I think the crux is the bulging hand crack on the last pitch, more like 5.11 to me. The moves on the previous pitch seemed much easier than pulling through the bulge. Fun route that gets you to the rim. You can link pitch 1 and 2.
By Eric Odenthal
Dec 9, 2009

started this route late in the day. Pitch 1 and 2 make you think... the traverse to the belay for the second on pitch 2 is sketch. I headed up the blank corner to the first set of anchors. Great stemming moves. we bailed with 2 60m ropes from there. need to finish this one.
By jason malczyk
From: General Delivery
Sep 27, 2012
rating: 5.10+ 6b+ 21 VII+ 20 E3 5b

A single set of BD cams from 00 C3 to a number five would do the job, no nuts needed.
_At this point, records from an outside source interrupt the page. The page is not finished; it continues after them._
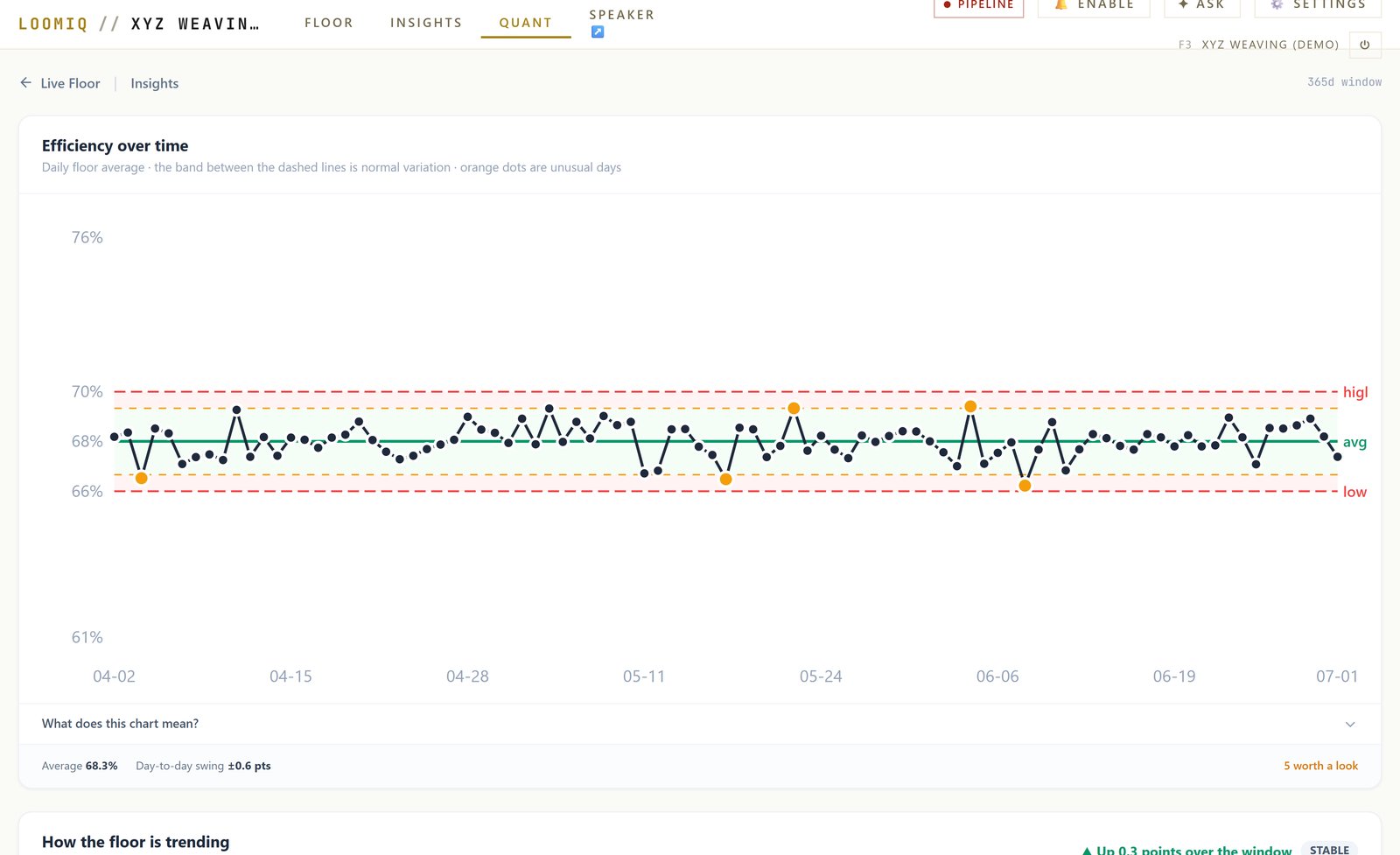Go to Live Floor link
Viewport: 1400px width, 855px height.
pyautogui.click(x=70, y=83)
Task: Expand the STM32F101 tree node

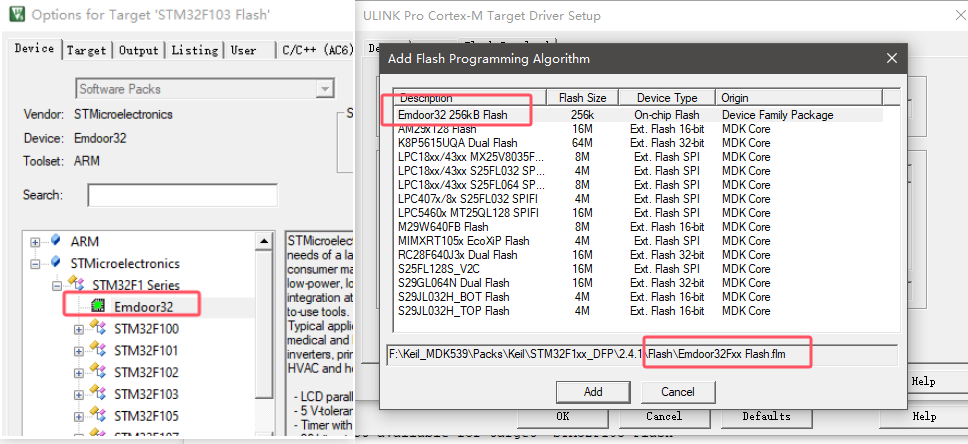Action: click(x=79, y=351)
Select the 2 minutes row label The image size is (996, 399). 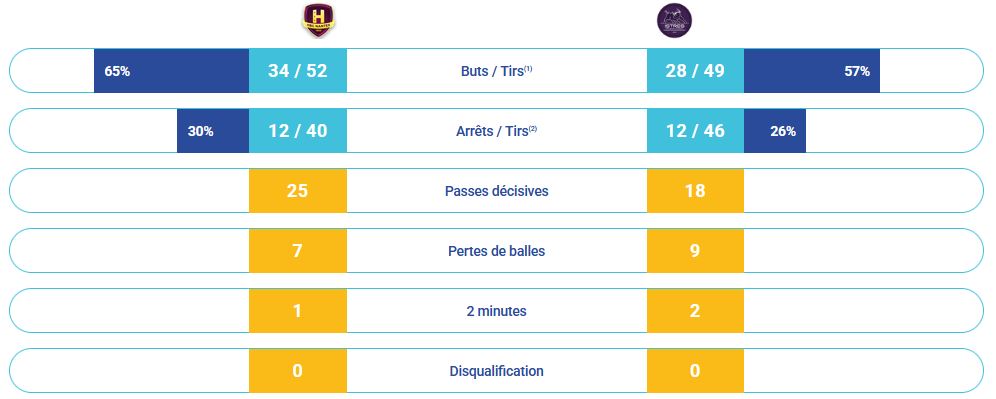tap(497, 311)
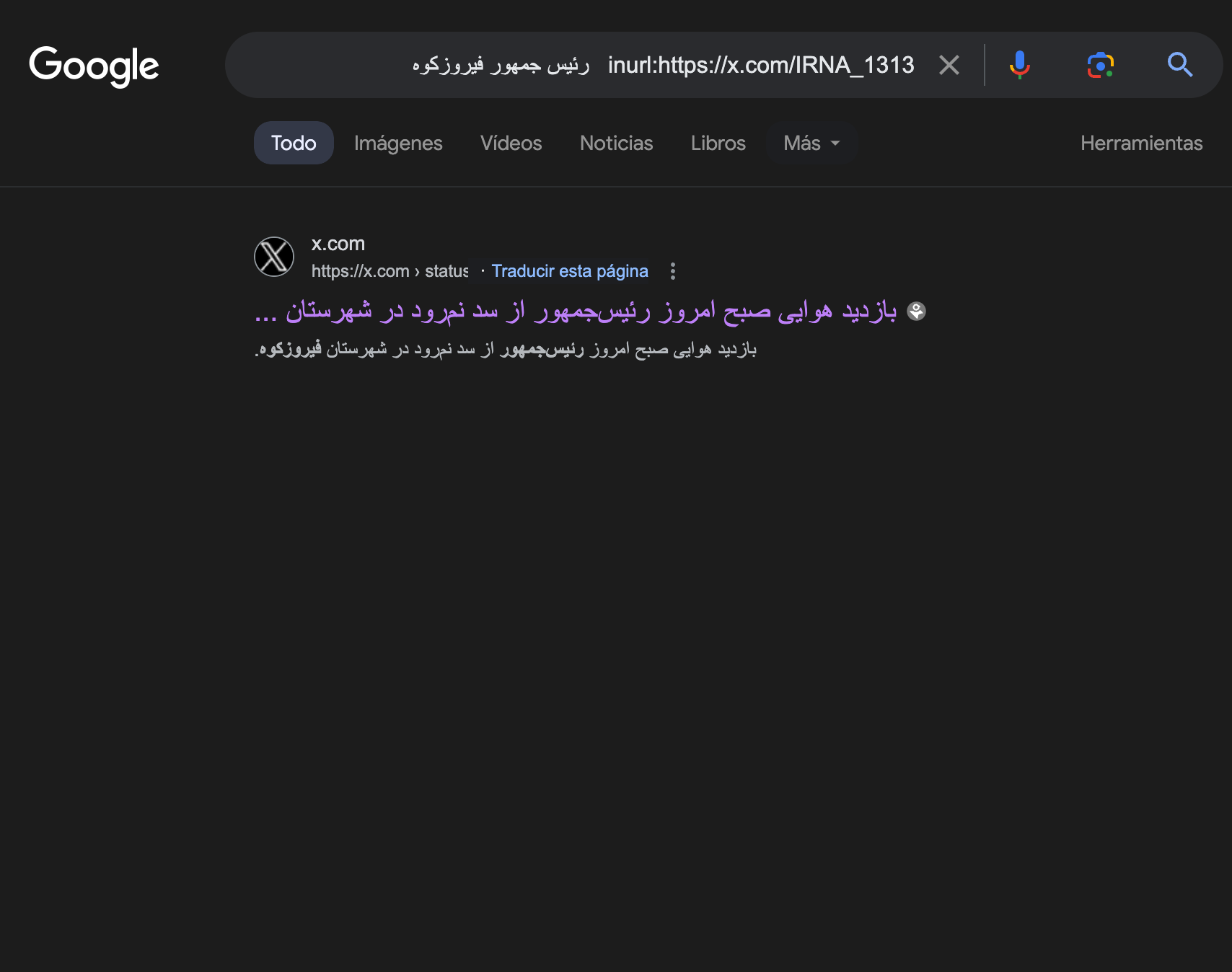Viewport: 1232px width, 972px height.
Task: Click the X logo favicon beside result
Action: [274, 257]
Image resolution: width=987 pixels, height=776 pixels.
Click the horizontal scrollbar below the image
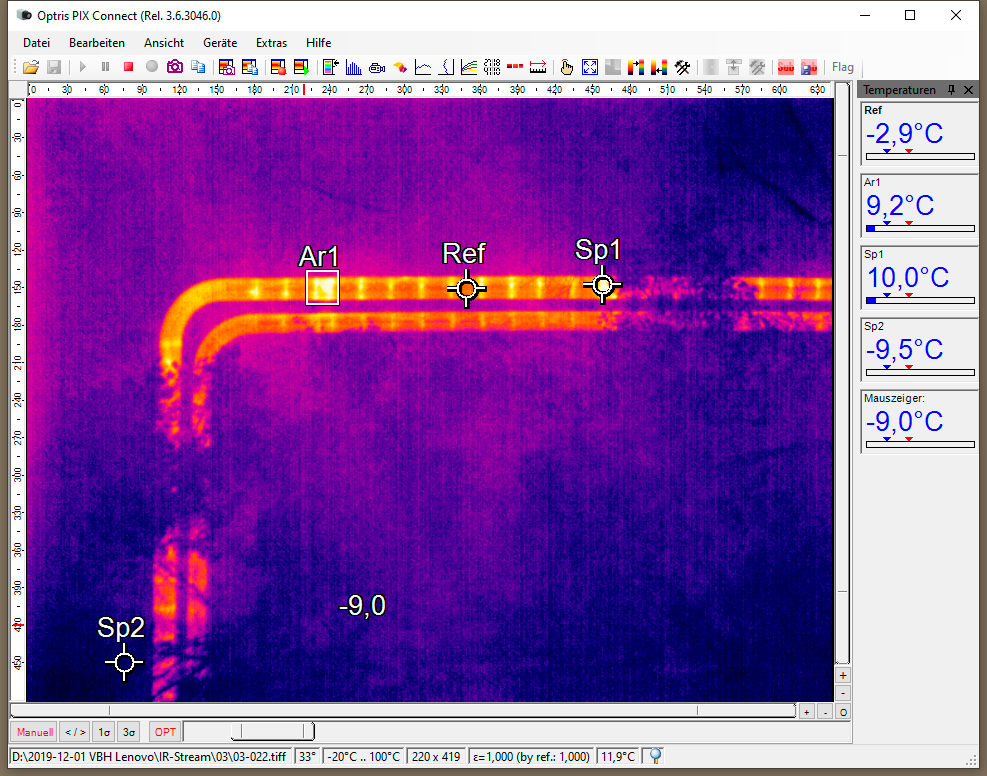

If anything a extra four for the last pitch is all you would need and the number five is for the last pitch only.
By swadeky
From: Moab, UT
Apr 1, 2014
rating: 5.10 6b 20 VII- 19 E2 5b

Fun route, varied and interesting climbing, poor rock quality keeps it from being even 3 stars for me. Keep your head on a swivel and dont crank on anything too hard because itll break. If you dont like runouts a #6 might work for the last pitch (not sure), its not too hard though, just scary cuz of rock quality. I placed a #5 but didnt really need it, but placed 2 #4s. With a double rack and enough runners I reckon you could do the whole thing in 2 pitches.